Вместе с тем, прежде чем непосредственно обратиться к творчеству Достоевского, рассмотрим наиболее существенные установки, выработанные в христианском богословии. Во-первых, выделим принцип, данный св. Василием Великим и св. Григорием Богословом: «Человек сотворён по образу Божию и поэтому призван «уподобиться» Богу». Во-вторых, акцентируем внимание на понятии человеческий разум, который мыслится как основа для приобщения личности к Божественным благам. Именно в разумной деятельности индивид способен представить образы, выходящие за пределы физического мира, не подчиняющиеся законам логики. Именно ум является основой для разумного развития человека в деле стяжания им Святого Духа.
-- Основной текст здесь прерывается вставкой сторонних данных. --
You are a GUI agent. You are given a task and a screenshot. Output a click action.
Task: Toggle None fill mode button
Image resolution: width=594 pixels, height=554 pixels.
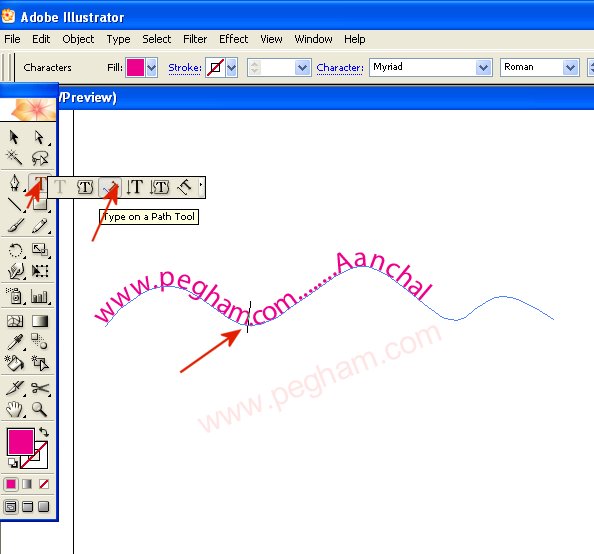click(x=44, y=484)
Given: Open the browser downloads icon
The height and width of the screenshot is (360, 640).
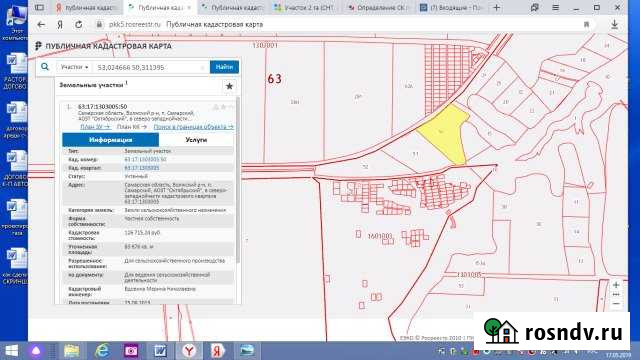Looking at the screenshot, I should pyautogui.click(x=614, y=24).
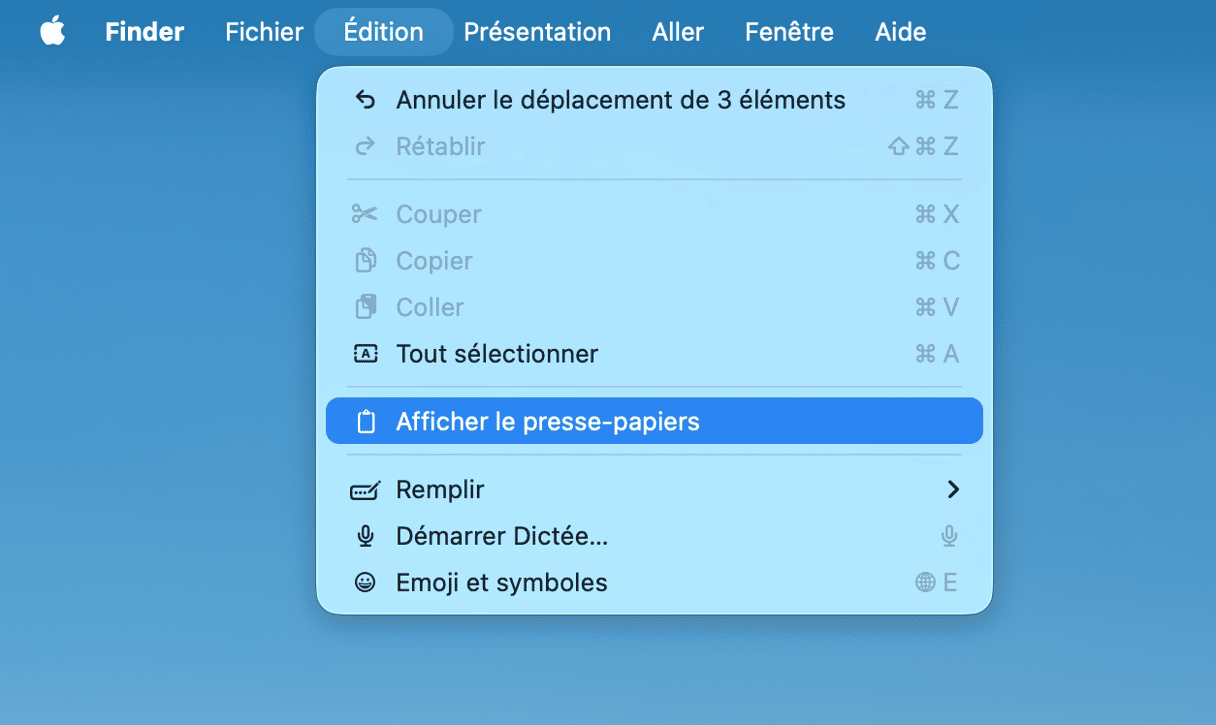Choose Emoji et symboles entry
Viewport: 1216px width, 725px height.
502,583
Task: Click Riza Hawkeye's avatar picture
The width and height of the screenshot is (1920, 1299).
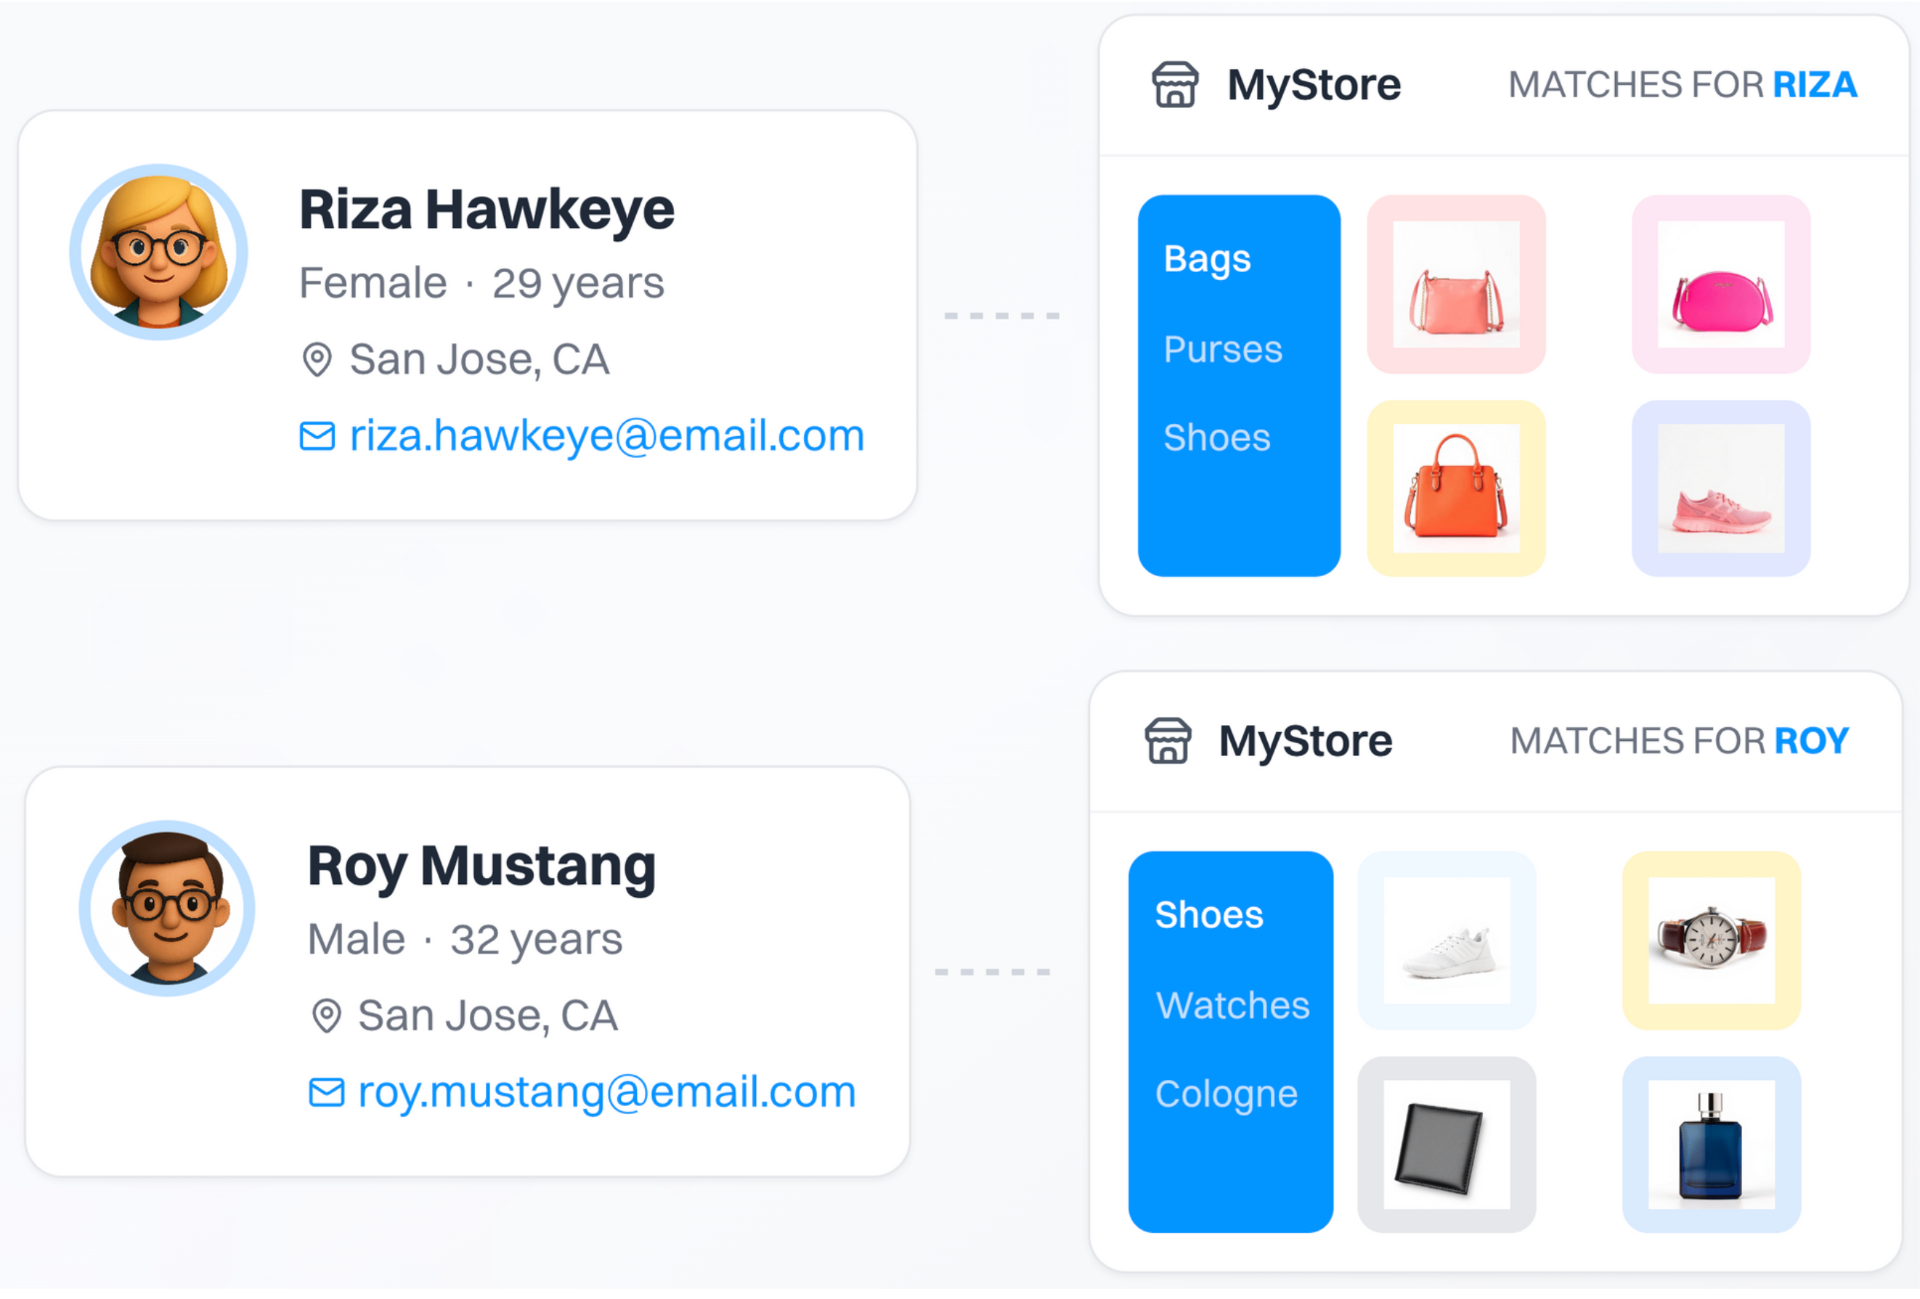Action: [158, 252]
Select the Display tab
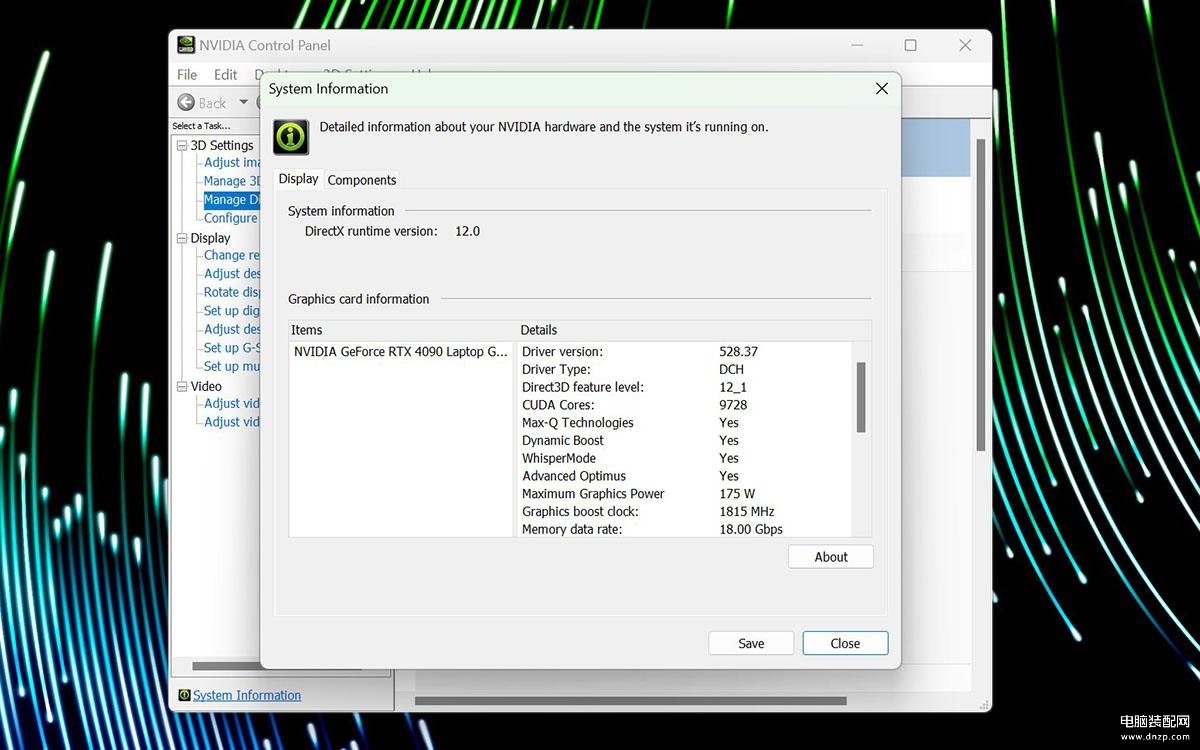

Однако в рассуждении одного из героев романа «Братья Карамазовы» отражена и обратная сторона деятельности человеческого разума: «Я думаю, что если дьявол не существует и, стало быть, создал его человек, то создал он его по своему образу и подобию». Следовало бы добавить: «и наоборот», т.е. Бог также, хотя и не создан, но мыслим в сознании человека. Именно в ходе умственной деятельности происходит активное представление и осмысление индивидом образа Божьего, согласно которому личность призвана организовать свою телесную и разумную жизнь в предметном мире. В такой интеллектуальной активности происходит актуализация сущности человеческой природы, которая, стремясь к своей завершённости, проявляет в себе архетип самости. Проблема состоит в том, что характер этого проявления зависит от признания или непризнания себя образом Божьим. Человек отказывается от того своего облика, в котором он находится, и, преодолевая его, организуется по принципам метафизического бытия, которое дуалистично в смысле своего разделения на тёмную и светлую стороны. «Сущность человека... состоит.. в том, чтобы выходить за пределы самого себя, - пишет Т.В.Торубарова, - как отдельного лица в сферу личности» Образ же личности понимается индивидом в соответствии с его духовными потребностями, волевой направленностью его предпочтений и, следовательно, действий.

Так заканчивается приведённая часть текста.